-- Texte d'étude --
Il est le fils de Louis de Castelnau, baron de Castelnau, Miremont, Buanes, Batz,  auteur de la branche aînée des Castelnau-Tursan. Deux de ses frères décédés, Antoine à Tolède en 1541 et Louis en 1549 ? , se sont succédés comme évêques de Tarbes, et le cadet Pierre, capitaine de cent hommes d’armes a été écuyer du duc d’Orléans.


Petits seigneurs, les Castelnau, vassaux directs du roi anglais duc de Gascogne ont, à partir du XIIIe siècle, assis leur ascension sur leurs services militaires et sur le chois de leurs alliances.

-- À faire --
Répondez à ces questions d'après le texte d'étude :
(a) Dans quelle ville Antoine est-il décédé ?
(b) De quel duc Pierre, le frère cadet, a-t-il été écuyer ?
(c) De qui les Castelnau étaient-ils vassaux directs ?

-- Données disponibles --
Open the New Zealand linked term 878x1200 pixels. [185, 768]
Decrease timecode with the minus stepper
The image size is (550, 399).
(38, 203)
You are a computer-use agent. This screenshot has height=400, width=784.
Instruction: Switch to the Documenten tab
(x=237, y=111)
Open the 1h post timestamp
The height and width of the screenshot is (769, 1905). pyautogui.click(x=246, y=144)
---
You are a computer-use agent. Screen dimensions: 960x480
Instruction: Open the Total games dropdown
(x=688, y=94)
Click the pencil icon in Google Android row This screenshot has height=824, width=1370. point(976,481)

-- Corrigé --
(a) À Tolède.
(b) Du duc d'Orléans.
(c) Du roi anglais duc de Gascogne.